Para contornar o problema, o médico sanitarista e professor da Fundação Getúlio Vargas (FGV), Adriano Massuda, especialista em gestão de saúde, avalia como fundamental o investimento nas equipes que vão presencialmente na casa das famílias. O serviço cobre mais de 60% da população brasileira, e na visão dele é essencial para diagnosticar doenças com mais antecedência.

Outra medida é uma atuação conjunta do sistema de saúde, a exemplo do que foi feito em outros países. “Tem países como a Irlanda, por exemplo, que requisitou todos os hospitais privados para dentro do sistema público e organizou conforme a necessidade.

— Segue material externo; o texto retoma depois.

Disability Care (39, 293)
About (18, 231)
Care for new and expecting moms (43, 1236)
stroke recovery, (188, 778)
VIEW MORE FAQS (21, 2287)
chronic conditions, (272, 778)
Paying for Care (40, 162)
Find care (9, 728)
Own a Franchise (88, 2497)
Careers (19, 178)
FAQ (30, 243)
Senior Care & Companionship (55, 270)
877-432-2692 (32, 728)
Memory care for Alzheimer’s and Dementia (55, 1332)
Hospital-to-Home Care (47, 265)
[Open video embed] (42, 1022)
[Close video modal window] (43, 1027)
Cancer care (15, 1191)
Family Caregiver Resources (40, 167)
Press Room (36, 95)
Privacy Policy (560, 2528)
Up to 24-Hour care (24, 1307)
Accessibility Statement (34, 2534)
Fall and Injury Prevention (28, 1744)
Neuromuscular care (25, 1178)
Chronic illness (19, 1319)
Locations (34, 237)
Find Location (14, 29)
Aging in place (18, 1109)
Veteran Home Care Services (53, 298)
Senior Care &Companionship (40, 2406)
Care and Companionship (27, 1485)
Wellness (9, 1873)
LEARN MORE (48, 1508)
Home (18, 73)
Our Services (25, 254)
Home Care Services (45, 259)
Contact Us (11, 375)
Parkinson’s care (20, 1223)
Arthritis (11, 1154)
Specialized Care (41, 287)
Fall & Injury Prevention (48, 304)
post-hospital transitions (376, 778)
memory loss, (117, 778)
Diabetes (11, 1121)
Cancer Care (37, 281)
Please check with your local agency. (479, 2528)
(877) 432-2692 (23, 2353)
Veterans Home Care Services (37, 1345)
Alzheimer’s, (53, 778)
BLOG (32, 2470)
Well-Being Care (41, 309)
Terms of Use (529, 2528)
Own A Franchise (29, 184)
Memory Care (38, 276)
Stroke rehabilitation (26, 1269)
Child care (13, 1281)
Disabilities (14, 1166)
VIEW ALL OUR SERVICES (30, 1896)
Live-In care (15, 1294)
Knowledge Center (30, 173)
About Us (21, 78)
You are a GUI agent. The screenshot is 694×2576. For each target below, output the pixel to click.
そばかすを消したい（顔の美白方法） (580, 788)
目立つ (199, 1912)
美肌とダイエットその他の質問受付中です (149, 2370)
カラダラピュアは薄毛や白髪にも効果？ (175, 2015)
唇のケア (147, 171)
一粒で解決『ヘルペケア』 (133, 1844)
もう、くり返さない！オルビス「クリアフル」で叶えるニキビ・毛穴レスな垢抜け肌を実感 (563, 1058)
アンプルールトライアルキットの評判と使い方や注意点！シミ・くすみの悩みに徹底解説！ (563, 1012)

Outros países fizeram algo parecido, como Itália e Espanha”.

Adriano alerta que a situação pode ficar ainda pior, caso nada seja feito para conter uma segunda onda de pacientes indo aos hospitais pós-pandemia.

“O que eu acho é que no Brasil a gente não vai ter uma segunda onda como o ex-ministro Teich esperava. Eu acho que vai ser um pouco mais complexo. Eu acho que vai ser essa segunda onda vindo junto com uma epidemia de difícil controle. Porque as medidas que estão sendo tomadas para o controle da epidemia estão se demonstrando bastante frágeis”.